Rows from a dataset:
========

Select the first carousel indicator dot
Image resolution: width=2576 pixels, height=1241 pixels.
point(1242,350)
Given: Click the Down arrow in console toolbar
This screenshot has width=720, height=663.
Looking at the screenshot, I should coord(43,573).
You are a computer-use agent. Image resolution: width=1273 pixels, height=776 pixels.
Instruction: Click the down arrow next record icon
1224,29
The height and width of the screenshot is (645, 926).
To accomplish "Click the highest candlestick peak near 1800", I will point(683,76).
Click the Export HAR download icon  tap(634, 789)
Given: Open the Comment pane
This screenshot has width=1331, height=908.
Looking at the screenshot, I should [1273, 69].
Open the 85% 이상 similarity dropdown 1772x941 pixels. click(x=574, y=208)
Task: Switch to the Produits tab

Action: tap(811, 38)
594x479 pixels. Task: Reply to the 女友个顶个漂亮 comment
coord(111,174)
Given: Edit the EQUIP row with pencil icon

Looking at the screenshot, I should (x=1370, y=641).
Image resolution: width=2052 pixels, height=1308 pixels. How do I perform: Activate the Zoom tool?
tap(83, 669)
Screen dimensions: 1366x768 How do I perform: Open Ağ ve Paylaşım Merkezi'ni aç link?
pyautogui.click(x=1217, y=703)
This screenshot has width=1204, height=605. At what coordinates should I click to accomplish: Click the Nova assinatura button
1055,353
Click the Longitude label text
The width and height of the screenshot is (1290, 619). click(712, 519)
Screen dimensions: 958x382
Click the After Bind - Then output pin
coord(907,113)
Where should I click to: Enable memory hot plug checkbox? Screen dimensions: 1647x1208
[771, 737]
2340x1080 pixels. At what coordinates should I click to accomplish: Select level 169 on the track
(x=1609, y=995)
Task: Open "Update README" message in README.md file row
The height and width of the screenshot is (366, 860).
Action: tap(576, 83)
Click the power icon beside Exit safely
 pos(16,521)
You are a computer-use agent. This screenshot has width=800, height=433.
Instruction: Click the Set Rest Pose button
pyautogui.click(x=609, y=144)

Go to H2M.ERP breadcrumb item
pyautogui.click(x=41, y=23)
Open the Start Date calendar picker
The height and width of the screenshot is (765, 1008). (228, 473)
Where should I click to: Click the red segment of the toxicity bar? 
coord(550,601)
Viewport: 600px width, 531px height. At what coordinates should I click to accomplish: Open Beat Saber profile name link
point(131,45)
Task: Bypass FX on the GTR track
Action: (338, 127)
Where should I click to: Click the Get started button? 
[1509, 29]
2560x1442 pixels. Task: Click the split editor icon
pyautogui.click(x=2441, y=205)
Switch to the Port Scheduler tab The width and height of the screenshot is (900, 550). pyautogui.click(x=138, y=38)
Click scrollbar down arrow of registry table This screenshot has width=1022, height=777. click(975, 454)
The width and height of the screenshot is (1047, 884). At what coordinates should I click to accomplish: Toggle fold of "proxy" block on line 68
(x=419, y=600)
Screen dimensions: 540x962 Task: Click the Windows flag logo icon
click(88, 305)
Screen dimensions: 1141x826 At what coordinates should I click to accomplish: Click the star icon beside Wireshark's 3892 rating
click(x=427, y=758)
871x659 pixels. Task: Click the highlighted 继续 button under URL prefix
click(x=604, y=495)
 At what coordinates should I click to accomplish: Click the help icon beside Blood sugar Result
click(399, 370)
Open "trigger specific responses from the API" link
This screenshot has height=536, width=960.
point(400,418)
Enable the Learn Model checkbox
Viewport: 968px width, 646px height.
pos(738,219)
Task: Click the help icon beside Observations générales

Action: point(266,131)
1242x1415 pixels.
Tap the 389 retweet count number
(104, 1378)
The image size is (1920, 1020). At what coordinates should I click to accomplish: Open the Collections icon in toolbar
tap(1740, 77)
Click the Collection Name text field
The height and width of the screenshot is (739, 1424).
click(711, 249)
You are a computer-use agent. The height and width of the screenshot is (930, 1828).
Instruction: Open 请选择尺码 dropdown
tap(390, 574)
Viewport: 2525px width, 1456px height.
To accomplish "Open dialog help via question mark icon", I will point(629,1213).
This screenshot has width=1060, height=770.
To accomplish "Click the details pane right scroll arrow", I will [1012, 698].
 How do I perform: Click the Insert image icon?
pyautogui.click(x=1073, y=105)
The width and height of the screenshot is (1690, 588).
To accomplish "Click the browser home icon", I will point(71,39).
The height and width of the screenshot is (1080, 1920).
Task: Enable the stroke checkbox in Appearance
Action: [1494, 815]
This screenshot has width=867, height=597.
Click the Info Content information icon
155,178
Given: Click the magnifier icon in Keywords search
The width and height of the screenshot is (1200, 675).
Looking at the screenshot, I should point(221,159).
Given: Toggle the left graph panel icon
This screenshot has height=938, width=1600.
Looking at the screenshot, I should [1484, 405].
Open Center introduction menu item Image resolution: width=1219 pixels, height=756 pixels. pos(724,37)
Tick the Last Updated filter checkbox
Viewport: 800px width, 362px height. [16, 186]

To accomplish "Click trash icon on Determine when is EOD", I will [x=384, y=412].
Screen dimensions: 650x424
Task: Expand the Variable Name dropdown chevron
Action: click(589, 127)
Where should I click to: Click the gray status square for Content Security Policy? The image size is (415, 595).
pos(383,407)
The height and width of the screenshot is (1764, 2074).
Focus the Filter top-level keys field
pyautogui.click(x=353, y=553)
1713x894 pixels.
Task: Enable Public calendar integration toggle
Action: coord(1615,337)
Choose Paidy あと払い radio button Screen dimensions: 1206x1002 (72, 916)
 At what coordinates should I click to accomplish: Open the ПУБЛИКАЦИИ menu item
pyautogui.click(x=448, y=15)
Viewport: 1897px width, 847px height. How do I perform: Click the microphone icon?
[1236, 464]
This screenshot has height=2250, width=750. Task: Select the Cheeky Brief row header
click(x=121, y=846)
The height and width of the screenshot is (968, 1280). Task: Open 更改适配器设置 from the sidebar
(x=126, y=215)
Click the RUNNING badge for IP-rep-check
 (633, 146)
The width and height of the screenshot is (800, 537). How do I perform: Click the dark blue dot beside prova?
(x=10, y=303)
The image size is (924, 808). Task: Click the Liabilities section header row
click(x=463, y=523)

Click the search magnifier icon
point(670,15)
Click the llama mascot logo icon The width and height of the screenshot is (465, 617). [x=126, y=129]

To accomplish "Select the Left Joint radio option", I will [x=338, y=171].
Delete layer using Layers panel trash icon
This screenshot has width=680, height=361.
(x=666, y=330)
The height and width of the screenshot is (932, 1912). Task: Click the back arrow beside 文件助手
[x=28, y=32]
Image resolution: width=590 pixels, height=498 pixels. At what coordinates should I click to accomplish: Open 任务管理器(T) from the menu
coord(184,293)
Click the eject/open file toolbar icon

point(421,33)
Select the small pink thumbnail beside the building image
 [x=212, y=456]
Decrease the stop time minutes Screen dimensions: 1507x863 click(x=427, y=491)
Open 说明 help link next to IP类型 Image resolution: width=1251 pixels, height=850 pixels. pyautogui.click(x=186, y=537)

========

Set problem: Reproduce all of the entries above verbatim.

Full answer:
Select the first carousel indicator dot
Image resolution: width=2576 pixels, height=1241 pixels.
point(1242,350)
Given: Click the Down arrow in console toolbar
This screenshot has width=720, height=663.
Looking at the screenshot, I should coord(43,573).
You are a computer-use agent. Image resolution: width=1273 pixels, height=776 pixels.
Instruction: Click the down arrow next record icon
1224,29
The height and width of the screenshot is (645, 926).
To accomplish "Click the highest candlestick peak near 1800", I will point(683,76).
Click the Export HAR download icon  tap(634, 789)
Given: Open the Comment pane
This screenshot has width=1331, height=908.
Looking at the screenshot, I should [1273, 69].
Open the 85% 이상 similarity dropdown 1772x941 pixels. click(x=574, y=208)
Task: Switch to the Produits tab

Action: tap(811, 38)
594x479 pixels. Task: Reply to the 女友个顶个漂亮 comment
coord(111,174)
Given: Edit the EQUIP row with pencil icon

Looking at the screenshot, I should (x=1370, y=641).
Image resolution: width=2052 pixels, height=1308 pixels. How do I perform: Activate the Zoom tool?
tap(83, 669)
Screen dimensions: 1366x768 How do I perform: Open Ağ ve Paylaşım Merkezi'ni aç link?
pyautogui.click(x=1217, y=703)
This screenshot has width=1204, height=605. At what coordinates should I click to accomplish: Click the Nova assinatura button
1055,353
Click the Longitude label text
The width and height of the screenshot is (1290, 619). click(712, 519)
Screen dimensions: 958x382
Click the After Bind - Then output pin
coord(907,113)
Where should I click to: Enable memory hot plug checkbox? Screen dimensions: 1647x1208
[771, 737]
2340x1080 pixels. At what coordinates should I click to accomplish: Select level 169 on the track
(x=1609, y=995)
Task: Open "Update README" message in README.md file row
The height and width of the screenshot is (366, 860).
Action: tap(576, 83)
Click the power icon beside Exit safely
 pos(16,521)
You are a computer-use agent. This screenshot has width=800, height=433.
Instruction: Click the Set Rest Pose button
pyautogui.click(x=609, y=144)

Go to H2M.ERP breadcrumb item
pyautogui.click(x=41, y=23)
Open the Start Date calendar picker
The height and width of the screenshot is (765, 1008). (228, 473)
Where should I click to: Click the red segment of the toxicity bar? 
coord(550,601)
Viewport: 600px width, 531px height. At what coordinates should I click to accomplish: Open Beat Saber profile name link
point(131,45)
Task: Bypass FX on the GTR track
Action: (338, 127)
Where should I click to: Click the Get started button? 
[1509, 29]
2560x1442 pixels. Task: Click the split editor icon
pyautogui.click(x=2441, y=205)
Switch to the Port Scheduler tab The width and height of the screenshot is (900, 550). pyautogui.click(x=138, y=38)
Click scrollbar down arrow of registry table This screenshot has width=1022, height=777. click(975, 454)
The width and height of the screenshot is (1047, 884). At what coordinates should I click to accomplish: Toggle fold of "proxy" block on line 68
(x=419, y=600)
Screen dimensions: 540x962 Task: Click the Windows flag logo icon
click(88, 305)
Screen dimensions: 1141x826 At what coordinates should I click to accomplish: Click the star icon beside Wireshark's 3892 rating
click(x=427, y=758)
871x659 pixels. Task: Click the highlighted 继续 button under URL prefix
click(x=604, y=495)
 At what coordinates should I click to accomplish: Click the help icon beside Blood sugar Result
click(399, 370)
Open "trigger specific responses from the API" link
This screenshot has height=536, width=960.
point(400,418)
Enable the Learn Model checkbox
Viewport: 968px width, 646px height.
pos(738,219)
Task: Click the help icon beside Observations générales

Action: point(266,131)
1242x1415 pixels.
Tap the 389 retweet count number
(104, 1378)
The image size is (1920, 1020). At what coordinates should I click to accomplish: Open the Collections icon in toolbar
tap(1740, 77)
Click the Collection Name text field
The height and width of the screenshot is (739, 1424).
click(711, 249)
You are a computer-use agent. The height and width of the screenshot is (930, 1828).
Instruction: Open 请选择尺码 dropdown
tap(390, 574)
Viewport: 2525px width, 1456px height.
To accomplish "Open dialog help via question mark icon", I will point(629,1213).
This screenshot has width=1060, height=770.
To accomplish "Click the details pane right scroll arrow", I will [1012, 698].
 How do I perform: Click the Insert image icon?
pyautogui.click(x=1073, y=105)
The width and height of the screenshot is (1690, 588).
To accomplish "Click the browser home icon", I will point(71,39).
The height and width of the screenshot is (1080, 1920).
Task: Enable the stroke checkbox in Appearance
Action: [1494, 815]
This screenshot has width=867, height=597.
Click the Info Content information icon
155,178
Given: Click the magnifier icon in Keywords search
The width and height of the screenshot is (1200, 675).
Looking at the screenshot, I should point(221,159).
Given: Toggle the left graph panel icon
This screenshot has height=938, width=1600.
Looking at the screenshot, I should [1484, 405].
Open Center introduction menu item Image resolution: width=1219 pixels, height=756 pixels. pos(724,37)
Tick the Last Updated filter checkbox
Viewport: 800px width, 362px height. [16, 186]

To accomplish "Click trash icon on Determine when is EOD", I will [x=384, y=412].
Screen dimensions: 650x424
Task: Expand the Variable Name dropdown chevron
Action: click(589, 127)
Where should I click to: Click the gray status square for Content Security Policy? The image size is (415, 595).
pos(383,407)
The height and width of the screenshot is (1764, 2074).
Focus the Filter top-level keys field
pyautogui.click(x=353, y=553)
1713x894 pixels.
Task: Enable Public calendar integration toggle
Action: coord(1615,337)
Choose Paidy あと払い radio button Screen dimensions: 1206x1002 (72, 916)
 At what coordinates should I click to accomplish: Open the ПУБЛИКАЦИИ menu item
pyautogui.click(x=448, y=15)
Viewport: 1897px width, 847px height. How do I perform: Click the microphone icon?
[1236, 464]
This screenshot has height=2250, width=750. Task: Select the Cheeky Brief row header
click(x=121, y=846)
The height and width of the screenshot is (968, 1280). Task: Open 更改适配器设置 from the sidebar
(x=126, y=215)
Click the RUNNING badge for IP-rep-check
 (633, 146)
The width and height of the screenshot is (800, 537). How do I perform: Click the dark blue dot beside prova?
(x=10, y=303)
The image size is (924, 808). Task: Click the Liabilities section header row
click(x=463, y=523)

Click the search magnifier icon
point(670,15)
Click the llama mascot logo icon The width and height of the screenshot is (465, 617). [x=126, y=129]

To accomplish "Select the Left Joint radio option", I will [x=338, y=171].
Delete layer using Layers panel trash icon
This screenshot has width=680, height=361.
(x=666, y=330)
The height and width of the screenshot is (932, 1912). Task: Click the back arrow beside 文件助手
[x=28, y=32]
Image resolution: width=590 pixels, height=498 pixels. At what coordinates should I click to accomplish: Open 任务管理器(T) from the menu
coord(184,293)
Click the eject/open file toolbar icon

point(421,33)
Select the small pink thumbnail beside the building image
 [x=212, y=456]
Decrease the stop time minutes Screen dimensions: 1507x863 click(x=427, y=491)
Open 说明 help link next to IP类型 Image resolution: width=1251 pixels, height=850 pixels. pyautogui.click(x=186, y=537)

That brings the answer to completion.